11 settembre 2008 –
Il potenziale assegnato all’eolico italiano dal
documento strategico sulle rinnovabili, presentato lo scorso anno dal governo a Bruxelles,
è inferiore a quello reale. Lo rivela a Zeroemission.Tv
Simone Togni,
Segretario Generale dell’ANEV - Associazione Nazionale Energia del Vento.
Spiega Togni: “Il vero potenziale dell’eolico in Italia è contenuto in un rapporto con dati elaborati dalle misurazioni di più di 300 anemometri sparsi su tutto il territorio italiano in un periodo di 12 anni”. Dunque, prosegue Togni, l’obiettivo assegnato dall’Italia alle turbine per il 2020 – 12 GW di installato e una produzione di elettricità di 22,60 TWh – non solo è raggiungibile ma addirittura sottostimato.
“Nell’analisi dell’ANEV – racconta Togni – il potenziale nazionale è inoltre suddiviso regione per regione ed è già scremato dai vincoli paesaggistici e ambientali dei vari territori”.
La mappatura del vento in Italia mostra che le condizioni più favorevoli sono nel Mezzogiorno: “Campania, Puglia, Sicilia, Calabria, Basilicata, Molise. Ma anche il Centro offre buone possibilità con il Lazio e l’Umbria. Per non parlare delle Marche, dove il potenziale è altissimo anche se praticamente non sfruttato, un vero e proprio rimpianto per il Paese. A Nord – prosegue Togni – le regioni con le migliori potenzialità sono Liguria, Toscana, Piemonte ed Emilia Romagna”.

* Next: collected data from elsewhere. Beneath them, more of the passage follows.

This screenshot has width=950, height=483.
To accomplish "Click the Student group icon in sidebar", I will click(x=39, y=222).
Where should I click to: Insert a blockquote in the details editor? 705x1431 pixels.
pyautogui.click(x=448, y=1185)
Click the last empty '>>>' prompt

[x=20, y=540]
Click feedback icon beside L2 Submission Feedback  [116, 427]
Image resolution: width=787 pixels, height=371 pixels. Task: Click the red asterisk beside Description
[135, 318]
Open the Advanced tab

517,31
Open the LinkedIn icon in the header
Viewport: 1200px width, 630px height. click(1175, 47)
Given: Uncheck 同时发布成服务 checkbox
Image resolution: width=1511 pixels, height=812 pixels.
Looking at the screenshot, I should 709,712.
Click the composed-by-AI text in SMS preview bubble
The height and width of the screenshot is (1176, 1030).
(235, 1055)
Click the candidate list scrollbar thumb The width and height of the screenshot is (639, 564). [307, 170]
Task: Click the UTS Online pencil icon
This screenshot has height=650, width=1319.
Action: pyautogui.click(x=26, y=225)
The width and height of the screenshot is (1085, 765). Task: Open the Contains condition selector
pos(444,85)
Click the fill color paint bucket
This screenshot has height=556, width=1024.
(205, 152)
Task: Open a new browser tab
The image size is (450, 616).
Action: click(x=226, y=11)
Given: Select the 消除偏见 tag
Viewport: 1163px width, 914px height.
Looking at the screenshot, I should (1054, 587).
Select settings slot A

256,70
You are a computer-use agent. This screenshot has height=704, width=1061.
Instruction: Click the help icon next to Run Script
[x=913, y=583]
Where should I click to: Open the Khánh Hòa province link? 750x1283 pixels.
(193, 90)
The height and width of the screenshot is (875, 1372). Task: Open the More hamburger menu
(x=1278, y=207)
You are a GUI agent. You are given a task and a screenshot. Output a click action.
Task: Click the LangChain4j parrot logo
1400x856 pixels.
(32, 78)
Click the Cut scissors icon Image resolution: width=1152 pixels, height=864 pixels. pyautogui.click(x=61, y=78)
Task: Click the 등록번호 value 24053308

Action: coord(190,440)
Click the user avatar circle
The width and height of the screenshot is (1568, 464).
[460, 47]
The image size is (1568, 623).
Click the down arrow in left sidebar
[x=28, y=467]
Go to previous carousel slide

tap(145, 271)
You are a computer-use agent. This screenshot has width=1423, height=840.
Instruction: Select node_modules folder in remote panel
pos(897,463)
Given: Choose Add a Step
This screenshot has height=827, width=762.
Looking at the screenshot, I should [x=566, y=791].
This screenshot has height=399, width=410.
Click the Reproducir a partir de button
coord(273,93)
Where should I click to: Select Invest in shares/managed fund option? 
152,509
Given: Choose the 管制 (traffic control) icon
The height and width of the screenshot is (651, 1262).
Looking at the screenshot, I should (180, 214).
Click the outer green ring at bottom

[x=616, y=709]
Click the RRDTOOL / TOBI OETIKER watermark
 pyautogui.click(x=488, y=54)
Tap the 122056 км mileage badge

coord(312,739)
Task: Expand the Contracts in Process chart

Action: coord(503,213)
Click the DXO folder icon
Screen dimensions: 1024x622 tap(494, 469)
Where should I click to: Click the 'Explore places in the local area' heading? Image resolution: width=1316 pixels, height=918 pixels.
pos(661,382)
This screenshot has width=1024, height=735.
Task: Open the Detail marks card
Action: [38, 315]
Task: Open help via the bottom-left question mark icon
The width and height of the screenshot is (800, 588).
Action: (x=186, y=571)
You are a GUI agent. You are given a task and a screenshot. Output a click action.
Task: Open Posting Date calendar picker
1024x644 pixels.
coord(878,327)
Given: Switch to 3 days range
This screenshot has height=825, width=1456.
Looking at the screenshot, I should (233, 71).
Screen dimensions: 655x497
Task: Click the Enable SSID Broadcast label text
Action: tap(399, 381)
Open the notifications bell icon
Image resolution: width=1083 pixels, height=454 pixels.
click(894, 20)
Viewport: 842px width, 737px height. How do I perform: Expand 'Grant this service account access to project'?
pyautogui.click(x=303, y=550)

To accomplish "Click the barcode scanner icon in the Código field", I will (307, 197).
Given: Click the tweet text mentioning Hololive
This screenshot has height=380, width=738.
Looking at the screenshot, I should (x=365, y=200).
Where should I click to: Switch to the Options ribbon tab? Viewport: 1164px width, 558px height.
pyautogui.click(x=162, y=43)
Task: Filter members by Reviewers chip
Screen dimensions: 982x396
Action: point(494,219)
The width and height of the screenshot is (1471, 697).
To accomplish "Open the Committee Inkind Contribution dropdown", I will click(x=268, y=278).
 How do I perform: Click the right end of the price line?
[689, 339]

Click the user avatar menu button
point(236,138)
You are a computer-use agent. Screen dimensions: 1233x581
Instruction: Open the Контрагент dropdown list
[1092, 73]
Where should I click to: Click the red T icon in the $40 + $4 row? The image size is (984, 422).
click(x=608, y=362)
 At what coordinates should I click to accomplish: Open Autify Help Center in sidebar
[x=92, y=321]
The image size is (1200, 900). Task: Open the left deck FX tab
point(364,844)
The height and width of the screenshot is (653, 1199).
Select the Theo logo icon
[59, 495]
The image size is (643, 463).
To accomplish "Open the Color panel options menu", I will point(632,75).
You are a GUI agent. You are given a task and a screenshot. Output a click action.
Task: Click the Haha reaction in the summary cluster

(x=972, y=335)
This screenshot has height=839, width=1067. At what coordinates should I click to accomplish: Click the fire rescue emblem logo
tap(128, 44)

Qual è allora il reale potenziale dell’eolico in Italia?
Togni per il momento non anticipa altro e
rimanda alla presentazione del nuovo rapporto di ANEV nel corso di un
ciclo di conferenze che avranno luogo all’interno di
Eolica Expo Mediterranean 2008, uno dei nove Saloni dedicati a energie rinnovabili e cambiamenti climatici di
ZeroEmission Rome 2008,
alla fiera di Roma dall’1 all’4 ottobre prossimi.
Sarà anche l’occasione per evidenziare i principali ostacoli che si frappongono allo sviluppo di questa fonte energetica nel Belpaese: “a cominciare dai ritardi nell’emanazione di una serie di provvedimenti che dovrebbero dare attuazione alle norme sulle rinnovabili”.
In particolare, le linee guida fissate dal decreto legislativo 387 del 2003 che recepisce la Direttiva 2001/77/CE e ripreso ultimamente dalla finanziaria 2007 e da quella 2008. “Ritardi che - mette in guardia Togni - rappresentano un serio vincolo non solo per l’eolico ma di tutte le fonti rinnovabili e per i quali l’Italia è già oggetto di una procedura di infrazione da parte della Commissione europea”.
A Eolica Expo l’ANEV presenterà, inoltre, i dati sulle possibili ricadute occupazionali derivanti dalla piena attuazione del potenziale eolico italiano contenuti in uno studio realizzato in collaborazione con la Uil: si parla di 66.010 nuovi posti di lavoro, di cui un terzo di occupati direttamente nel settore e due terzi nell’indotto.
E, tra l'altro, anche il Protocollo d’Intesa tra Uil e ANEV, scaturito da questa collaborazione, incentrato su formazione e informazione riguardo all’energia eolica per favorire il più possibile l’accesso al settore di personale preparato e qualificato.